Copy out every one of the lines below word for word, changing nothing.

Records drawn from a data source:
[START]

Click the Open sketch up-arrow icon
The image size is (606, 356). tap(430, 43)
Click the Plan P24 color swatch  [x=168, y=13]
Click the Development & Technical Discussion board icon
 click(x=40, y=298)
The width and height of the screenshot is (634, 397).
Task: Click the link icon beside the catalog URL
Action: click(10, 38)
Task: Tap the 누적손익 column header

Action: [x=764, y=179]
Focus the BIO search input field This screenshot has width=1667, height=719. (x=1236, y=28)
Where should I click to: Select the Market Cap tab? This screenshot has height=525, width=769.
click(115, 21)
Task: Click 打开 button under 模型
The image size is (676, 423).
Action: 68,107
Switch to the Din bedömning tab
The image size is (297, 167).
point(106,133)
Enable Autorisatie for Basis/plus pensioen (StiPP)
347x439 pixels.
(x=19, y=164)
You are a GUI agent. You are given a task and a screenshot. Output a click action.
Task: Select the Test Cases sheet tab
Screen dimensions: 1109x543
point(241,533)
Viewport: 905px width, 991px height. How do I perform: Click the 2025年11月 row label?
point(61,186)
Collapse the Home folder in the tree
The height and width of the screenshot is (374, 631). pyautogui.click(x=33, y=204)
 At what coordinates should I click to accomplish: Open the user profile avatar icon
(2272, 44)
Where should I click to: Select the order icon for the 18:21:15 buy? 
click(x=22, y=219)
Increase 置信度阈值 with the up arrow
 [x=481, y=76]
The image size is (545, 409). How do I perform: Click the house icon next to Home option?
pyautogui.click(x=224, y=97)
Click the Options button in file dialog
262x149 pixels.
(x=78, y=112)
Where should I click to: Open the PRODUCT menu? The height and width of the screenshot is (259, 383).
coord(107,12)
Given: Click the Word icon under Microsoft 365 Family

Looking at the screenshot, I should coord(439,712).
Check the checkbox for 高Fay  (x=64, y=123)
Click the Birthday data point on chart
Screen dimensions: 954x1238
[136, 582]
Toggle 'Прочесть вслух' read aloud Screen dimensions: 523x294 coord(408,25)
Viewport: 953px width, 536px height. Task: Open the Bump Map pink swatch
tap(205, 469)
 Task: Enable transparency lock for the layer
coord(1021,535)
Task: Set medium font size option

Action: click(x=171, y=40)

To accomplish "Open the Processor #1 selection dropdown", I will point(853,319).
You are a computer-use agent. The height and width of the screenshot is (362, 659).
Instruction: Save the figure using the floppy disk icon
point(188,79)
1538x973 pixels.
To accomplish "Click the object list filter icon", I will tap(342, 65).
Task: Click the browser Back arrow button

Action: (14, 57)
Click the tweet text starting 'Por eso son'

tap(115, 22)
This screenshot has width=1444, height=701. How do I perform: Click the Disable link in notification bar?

[END]

CORRECT OUTPUT:
Click the Open sketch up-arrow icon
The image size is (606, 356). tap(430, 43)
Click the Plan P24 color swatch  [x=168, y=13]
Click the Development & Technical Discussion board icon
 click(x=40, y=298)
The width and height of the screenshot is (634, 397).
Task: Click the link icon beside the catalog URL
Action: click(10, 38)
Task: Tap the 누적손익 column header

Action: [x=764, y=179]
Focus the BIO search input field This screenshot has width=1667, height=719. (x=1236, y=28)
Where should I click to: Select the Market Cap tab? This screenshot has height=525, width=769.
click(115, 21)
Task: Click 打开 button under 模型
The image size is (676, 423).
Action: 68,107
Switch to the Din bedömning tab
The image size is (297, 167).
point(106,133)
Enable Autorisatie for Basis/plus pensioen (StiPP)
347x439 pixels.
(x=19, y=164)
You are a GUI agent. You are given a task and a screenshot. Output a click action.
Task: Select the Test Cases sheet tab
Screen dimensions: 1109x543
point(241,533)
Viewport: 905px width, 991px height. How do I perform: Click the 2025年11月 row label?
point(61,186)
Collapse the Home folder in the tree
The height and width of the screenshot is (374, 631). pyautogui.click(x=33, y=204)
 At what coordinates should I click to accomplish: Open the user profile avatar icon
(2272, 44)
Where should I click to: Select the order icon for the 18:21:15 buy? 
click(x=22, y=219)
Increase 置信度阈值 with the up arrow
 [x=481, y=76]
The image size is (545, 409). How do I perform: Click the house icon next to Home option?
pyautogui.click(x=224, y=97)
Click the Options button in file dialog
262x149 pixels.
(x=78, y=112)
Where should I click to: Open the PRODUCT menu? The height and width of the screenshot is (259, 383).
coord(107,12)
Given: Click the Word icon under Microsoft 365 Family

Looking at the screenshot, I should coord(439,712).
Check the checkbox for 高Fay  (x=64, y=123)
Click the Birthday data point on chart
Screen dimensions: 954x1238
[136, 582]
Toggle 'Прочесть вслух' read aloud Screen dimensions: 523x294 coord(408,25)
Viewport: 953px width, 536px height. Task: Open the Bump Map pink swatch
tap(205, 469)
 Task: Enable transparency lock for the layer
coord(1021,535)
Task: Set medium font size option

Action: click(x=171, y=40)

To accomplish "Open the Processor #1 selection dropdown", I will point(853,319).
You are a computer-use agent. The height and width of the screenshot is (362, 659).
Instruction: Save the figure using the floppy disk icon
point(188,79)
1538x973 pixels.
To accomplish "Click the object list filter icon", I will tap(342, 65).
Task: Click the browser Back arrow button

Action: (14, 57)
Click the tweet text starting 'Por eso son'

tap(115, 22)
This screenshot has width=1444, height=701. How do I perform: Click the Disable link in notification bar?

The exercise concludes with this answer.